The patient journey through the clinic has been transformed. ‘It’s just been amazing,’ she says, adding that it wasn’t always easy, and it took time for the team to trust and accept her and her intentions – and to trust each other.

She says there were obvious cliques within the team, with people from the same country often sticking together, and a huge doctor-nurse divide. All of that has changed for the better, with nurses feeling more confident to speak up now.

‘Access to courses was so exciting for people. And I made sure they had time to do the work’

Sandra Bennett

This new cohesiveness has been helped by all the sexual health staff coming together to work under one roof at Stratford Olympic Village medical centre, but the effort put into staff development and training has been key.

‘To get people to buy in you have to make the “why” clear,’ Ms Bennett says. ‘It was about making the team see that in order to deliver an outstanding service, they needed the tools to do the job and to avail themselves of the development programme.

‘Access to training was so exciting for people,’ says Ms Bennett, pictured with 
sexual health technician Ariel Tagac. Picture: Barney Newman

‘There was infighting in the team when I arrived, but I learned that the heart of the person is the same. The people in my team were so different, but when you touched their heart they reacted the same.

‘The challenge was to get them to value themselves and believe in themselves. In the beginning they all said that my plan was unachievable, and could not believe it was possible to be supported onto these various programmes that had been denied to them in the past. Access to the courses was so exciting for people. And I made sure they had time to do the work.’

A motivating leader

Nurse practitioner Claudee Pompa says that her team previously had no direction, but that changed when Ms Bennett joined them.

‘Sandra is so positive and empowering that it brought us hope,’ she says. ‘It also brought many amazing changes to our clinical area, challenging us and motivating us to develop.

‘Sandra believed in each one of us. She listened to her nurses when they told her they were not valued or looked after’

Claudee Pompa, nurse practitioner

‘She invested so much in her team, despite the seemingly insurmountable circumstances she faced. She always valued and believed in each one of us. She listened to her nurses when they told her they were not valued or looked after. There had been nurses there a decade and still doing the menial tasks they started with and she developed them.’

Ms Pompa adds that Ms Bennett went above and beyond to achieve a positive, ‘non-tumultuous’ working environment and involved everyone in both basic and complex decision-making.

‘She tirelessly supported us in our appraisals and made every effort to help us attain our objectives,’ she adds. ‘She was a manager who was easy to talk to.

‘She was humble and would say if she had been wrong. She talked to us closely not just because she had a duty of care for us, but because she really cared for us.’

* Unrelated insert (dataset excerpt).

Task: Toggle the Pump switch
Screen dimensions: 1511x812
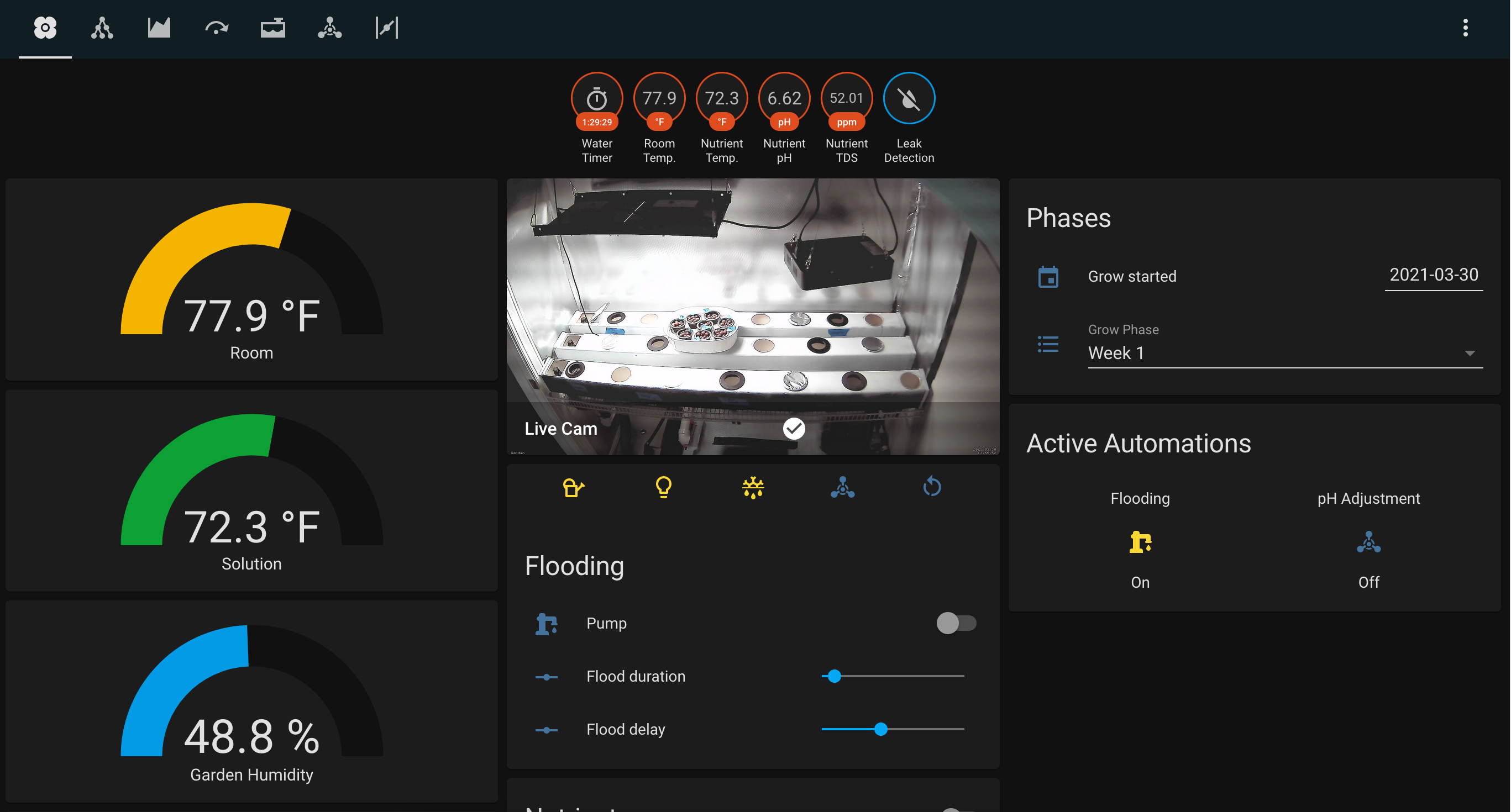Action: [x=956, y=623]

Patients feeling the benefits

It is not just staff sickness absence and career motivation that have improved as a result – patients are experiencing safe, competent practice and vastly improved outcomes.

‘Patients do not complain about the waiting times as they used to and are extremely complimentary about the knowledge and skill of our nurses,’ says Ms Bennett. ‘Any patient can walk into our service, whether for sexual or reproductive health needs or both, and they will never be turned away. Before the development of the nursing team, that was not true.’

There has also been an increased uptake in contraception among service users. ‘And it has been achieved by a phenomenal group of staff from band 3 to 8,’ says Ms Bennett. ‘Everyone has something different to bring. I could never done it on my own. If you are not empowering people, you are not leading.

‘There are many challenges facing nurses from overseas and more often than not this has a direct impact on the nurse’s training and development. Leaders can change this to have the most positive and productive outcomes for both nurses and patients.’